A decisão da 99 de não operar mototáxi em São Paulo foi tomada após reunião com a prefeitura e ocorre em meio a críticas às regras impostas ao serviçoa 99 anunciou que não vai operar o serviço de mototáxi na capital, em meio a impasses sobre as regras de funcionamento
William Oliveira Publicado em 02/04/2026, às 09h31
A empresa 99 informou nesta quarta-feira (1º) à Prefeitura de São Paulo que não pretende operar o serviço de transporte de passageiros por motocicletas na capital paulista. A decisão foi comunicada durante reunião com o prefeito Ricardo Nunes.
Segundo a gestão municipal, a restrição ao serviço foi defendida com base em critérios técnicos, especialmente relacionados à segurança. Em nota, o prefeito destacou a complexidade da cidade e os riscos envolvidos nesse tipo de transporte.
Durante o encontro, o CEO da empresa, Simeng Wang, afirmou que a 99 pretende manter diálogo com o poder público e se mostrou aberta a parcerias. Entre as propostas discutidas está a criação de pontos de apoio para motociclistas.
A empresa também confirmou que, no momento, não há planos para lançar o serviço de mototáxi na capital. O foco está na expansão de outras frentes, como entregas e soluções digitais.
A decisão ocorre após a regulamentação do transporte por motocicletas em São Paulo, sancionada em dezembro de 2025. A legislação municipal estabeleceu uma série de exigências para condutores e empresas, incluindo idade mínima, restrições de circulação em determinadas áreas e condições climáticas, além da obrigatoriedade de cursos, exames e equipamentos de segurança.
As regras também impuseram responsabilidades às plataformas, como a contratação de seguro para passageiros, criação de pontos de descanso e implementação de mecanismos de controle de velocidade nos aplicativos. As multas por descumprimento podem chegar a R$ 1,5 milhão por dia.

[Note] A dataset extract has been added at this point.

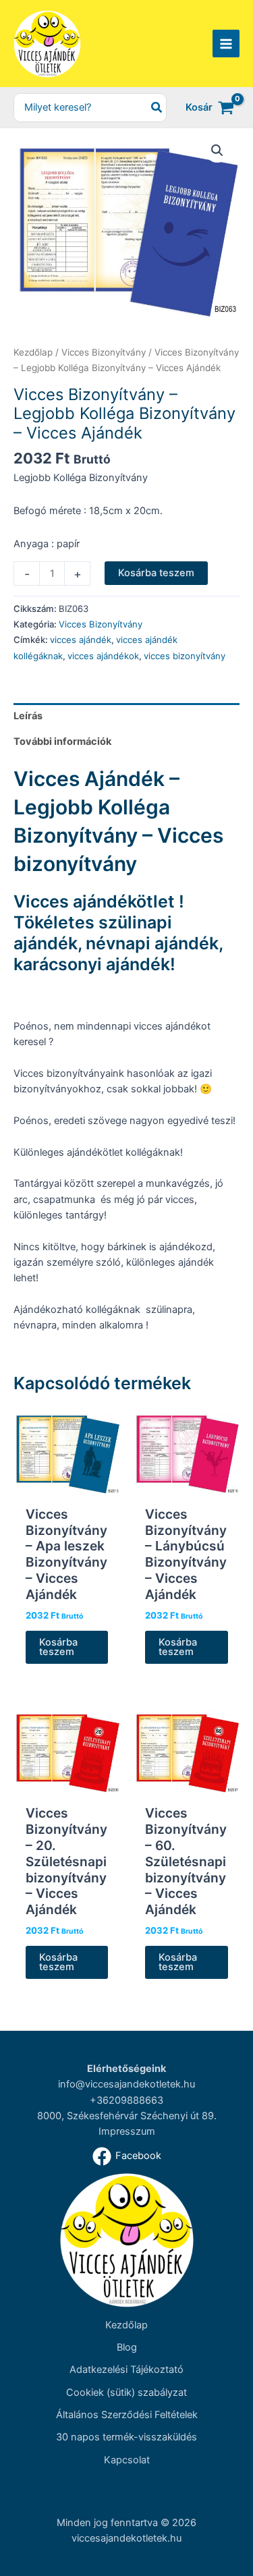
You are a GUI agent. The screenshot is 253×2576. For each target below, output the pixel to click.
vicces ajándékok (103, 655)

Empresas do setor, incluindo a Uber, consideraram as exigências rígidas e apontaram inviabilidade na operação do serviço nas condições estabelecidas. Entidades representativas afirmaram que a legislação tem caráter restritivo e questionam sua legalidade na Justiça.
Desde a aprovação das regras, não havia definição sobre a retomada do transporte de passageiros por motocicletas na capital. Com o posicionamento da 99, o cenário segue indefinido, enquanto o debate entre poder público e plataformas continua.